Data items
◇ ◇ ◇

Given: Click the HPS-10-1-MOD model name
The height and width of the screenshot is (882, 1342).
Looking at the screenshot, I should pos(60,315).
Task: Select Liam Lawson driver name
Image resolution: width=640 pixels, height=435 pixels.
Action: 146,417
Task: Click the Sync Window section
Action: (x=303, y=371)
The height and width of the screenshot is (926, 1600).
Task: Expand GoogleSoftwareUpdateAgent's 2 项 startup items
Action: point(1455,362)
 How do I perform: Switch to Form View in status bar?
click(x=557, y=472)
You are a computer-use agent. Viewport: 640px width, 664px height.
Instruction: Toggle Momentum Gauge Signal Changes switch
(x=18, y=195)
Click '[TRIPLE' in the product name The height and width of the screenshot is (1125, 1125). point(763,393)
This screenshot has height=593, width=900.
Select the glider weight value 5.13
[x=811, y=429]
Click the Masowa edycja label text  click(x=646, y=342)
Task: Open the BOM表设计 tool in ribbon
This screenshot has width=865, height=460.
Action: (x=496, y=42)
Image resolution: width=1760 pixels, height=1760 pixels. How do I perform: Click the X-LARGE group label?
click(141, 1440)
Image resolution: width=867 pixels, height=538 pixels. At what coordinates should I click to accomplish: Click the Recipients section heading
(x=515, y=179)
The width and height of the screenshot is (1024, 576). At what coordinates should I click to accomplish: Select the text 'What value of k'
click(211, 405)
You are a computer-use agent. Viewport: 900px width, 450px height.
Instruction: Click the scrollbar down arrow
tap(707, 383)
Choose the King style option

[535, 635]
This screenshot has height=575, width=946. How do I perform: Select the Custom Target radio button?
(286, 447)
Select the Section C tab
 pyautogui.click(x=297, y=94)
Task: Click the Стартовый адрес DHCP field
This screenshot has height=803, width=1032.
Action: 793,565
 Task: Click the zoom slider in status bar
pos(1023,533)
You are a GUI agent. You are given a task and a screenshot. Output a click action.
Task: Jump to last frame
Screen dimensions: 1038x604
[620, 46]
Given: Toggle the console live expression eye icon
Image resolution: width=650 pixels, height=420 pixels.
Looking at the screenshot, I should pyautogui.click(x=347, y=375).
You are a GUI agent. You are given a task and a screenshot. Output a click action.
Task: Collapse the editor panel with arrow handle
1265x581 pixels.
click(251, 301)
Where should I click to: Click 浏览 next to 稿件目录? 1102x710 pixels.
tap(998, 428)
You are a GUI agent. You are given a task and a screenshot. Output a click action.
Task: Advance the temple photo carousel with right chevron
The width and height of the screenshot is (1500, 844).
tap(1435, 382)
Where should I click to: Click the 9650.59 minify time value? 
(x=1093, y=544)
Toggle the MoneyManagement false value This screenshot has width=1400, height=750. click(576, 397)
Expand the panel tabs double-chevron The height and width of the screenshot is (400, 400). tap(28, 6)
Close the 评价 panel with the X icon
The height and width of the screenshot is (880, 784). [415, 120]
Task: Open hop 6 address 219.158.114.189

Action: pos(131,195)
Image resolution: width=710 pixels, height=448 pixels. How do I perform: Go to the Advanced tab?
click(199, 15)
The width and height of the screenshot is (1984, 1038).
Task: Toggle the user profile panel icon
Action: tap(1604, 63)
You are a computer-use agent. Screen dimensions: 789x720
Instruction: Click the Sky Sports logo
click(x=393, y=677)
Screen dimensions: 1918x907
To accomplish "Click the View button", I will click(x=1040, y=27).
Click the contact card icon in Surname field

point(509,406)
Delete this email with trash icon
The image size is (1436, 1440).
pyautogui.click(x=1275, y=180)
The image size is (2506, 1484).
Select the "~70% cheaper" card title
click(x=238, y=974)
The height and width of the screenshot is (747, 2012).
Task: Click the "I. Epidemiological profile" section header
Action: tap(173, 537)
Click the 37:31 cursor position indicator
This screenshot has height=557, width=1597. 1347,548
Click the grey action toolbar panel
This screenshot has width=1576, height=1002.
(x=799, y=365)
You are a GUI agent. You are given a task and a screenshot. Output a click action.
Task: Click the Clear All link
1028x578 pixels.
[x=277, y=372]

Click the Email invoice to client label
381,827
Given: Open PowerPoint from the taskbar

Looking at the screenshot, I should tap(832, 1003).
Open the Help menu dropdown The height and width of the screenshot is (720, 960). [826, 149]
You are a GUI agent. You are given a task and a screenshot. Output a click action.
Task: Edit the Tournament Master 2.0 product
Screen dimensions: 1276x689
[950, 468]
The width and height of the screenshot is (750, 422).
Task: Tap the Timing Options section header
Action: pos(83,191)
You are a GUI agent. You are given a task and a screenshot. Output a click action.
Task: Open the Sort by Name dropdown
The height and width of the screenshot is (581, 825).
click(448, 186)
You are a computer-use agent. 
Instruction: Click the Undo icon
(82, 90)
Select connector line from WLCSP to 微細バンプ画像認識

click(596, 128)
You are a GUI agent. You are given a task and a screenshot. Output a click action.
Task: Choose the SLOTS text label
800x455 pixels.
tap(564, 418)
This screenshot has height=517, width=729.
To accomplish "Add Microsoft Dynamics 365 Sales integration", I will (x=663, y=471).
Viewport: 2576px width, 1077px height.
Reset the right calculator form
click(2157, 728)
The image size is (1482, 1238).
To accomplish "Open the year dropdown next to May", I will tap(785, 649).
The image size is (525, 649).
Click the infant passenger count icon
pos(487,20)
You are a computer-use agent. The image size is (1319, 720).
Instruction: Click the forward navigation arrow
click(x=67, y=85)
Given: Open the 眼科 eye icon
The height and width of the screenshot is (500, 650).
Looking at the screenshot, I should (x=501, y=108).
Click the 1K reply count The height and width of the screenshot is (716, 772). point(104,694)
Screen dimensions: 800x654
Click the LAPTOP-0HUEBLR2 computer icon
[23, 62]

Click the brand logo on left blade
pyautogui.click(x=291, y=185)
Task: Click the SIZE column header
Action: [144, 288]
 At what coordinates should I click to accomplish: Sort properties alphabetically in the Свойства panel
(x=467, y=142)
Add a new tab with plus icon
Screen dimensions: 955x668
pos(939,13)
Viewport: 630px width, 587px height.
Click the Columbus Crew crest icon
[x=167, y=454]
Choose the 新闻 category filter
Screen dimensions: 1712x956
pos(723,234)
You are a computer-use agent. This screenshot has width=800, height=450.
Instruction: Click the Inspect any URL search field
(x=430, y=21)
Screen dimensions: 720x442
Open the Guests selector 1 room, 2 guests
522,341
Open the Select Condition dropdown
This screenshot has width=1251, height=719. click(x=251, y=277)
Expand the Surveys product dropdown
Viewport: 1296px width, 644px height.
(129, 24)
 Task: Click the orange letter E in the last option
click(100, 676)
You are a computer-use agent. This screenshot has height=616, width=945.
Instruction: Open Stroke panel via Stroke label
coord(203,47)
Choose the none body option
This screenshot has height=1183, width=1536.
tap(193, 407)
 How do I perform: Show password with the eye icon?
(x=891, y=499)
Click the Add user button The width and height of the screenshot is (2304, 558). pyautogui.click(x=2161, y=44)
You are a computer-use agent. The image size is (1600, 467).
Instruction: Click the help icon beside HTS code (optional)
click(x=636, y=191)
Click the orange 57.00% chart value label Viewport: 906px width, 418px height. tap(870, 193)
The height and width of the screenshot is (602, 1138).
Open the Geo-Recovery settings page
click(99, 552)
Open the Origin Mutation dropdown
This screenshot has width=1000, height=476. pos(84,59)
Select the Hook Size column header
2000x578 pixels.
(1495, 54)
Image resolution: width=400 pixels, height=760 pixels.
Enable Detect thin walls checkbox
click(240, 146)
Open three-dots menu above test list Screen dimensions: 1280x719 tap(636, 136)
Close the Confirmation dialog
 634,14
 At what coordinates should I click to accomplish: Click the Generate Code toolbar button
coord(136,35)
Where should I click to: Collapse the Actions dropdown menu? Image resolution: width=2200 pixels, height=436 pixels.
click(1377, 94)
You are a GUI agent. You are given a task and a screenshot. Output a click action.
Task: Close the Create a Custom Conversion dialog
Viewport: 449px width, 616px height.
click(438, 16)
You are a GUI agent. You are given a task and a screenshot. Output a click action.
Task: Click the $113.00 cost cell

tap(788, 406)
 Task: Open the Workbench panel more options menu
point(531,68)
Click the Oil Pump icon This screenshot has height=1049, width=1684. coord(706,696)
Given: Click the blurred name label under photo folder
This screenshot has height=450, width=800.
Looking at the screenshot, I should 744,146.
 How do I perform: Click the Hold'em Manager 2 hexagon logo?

◇ ◇ ◇

Activity:
Could you retype exactly the lines above, starting at the line that contains "Where should I click to: Click the" and ending at the line that contains "Screen dimensions: 1918x907", and nothing more?

Output for this exercise:
Where should I click to: Click the 9650.59 minify time value? 
(x=1093, y=544)
Toggle the MoneyManagement false value This screenshot has width=1400, height=750. click(576, 397)
Expand the panel tabs double-chevron The height and width of the screenshot is (400, 400). tap(28, 6)
Close the 评价 panel with the X icon
The height and width of the screenshot is (880, 784). [415, 120]
Task: Open hop 6 address 219.158.114.189

Action: pos(131,195)
Image resolution: width=710 pixels, height=448 pixels. How do I perform: Go to the Advanced tab?
click(199, 15)
The width and height of the screenshot is (1984, 1038).
Task: Toggle the user profile panel icon
Action: tap(1604, 63)
You are a computer-use agent. Screen dimensions: 789x720
Instruction: Click the Sky Sports logo
click(x=393, y=677)
Screen dimensions: 1918x907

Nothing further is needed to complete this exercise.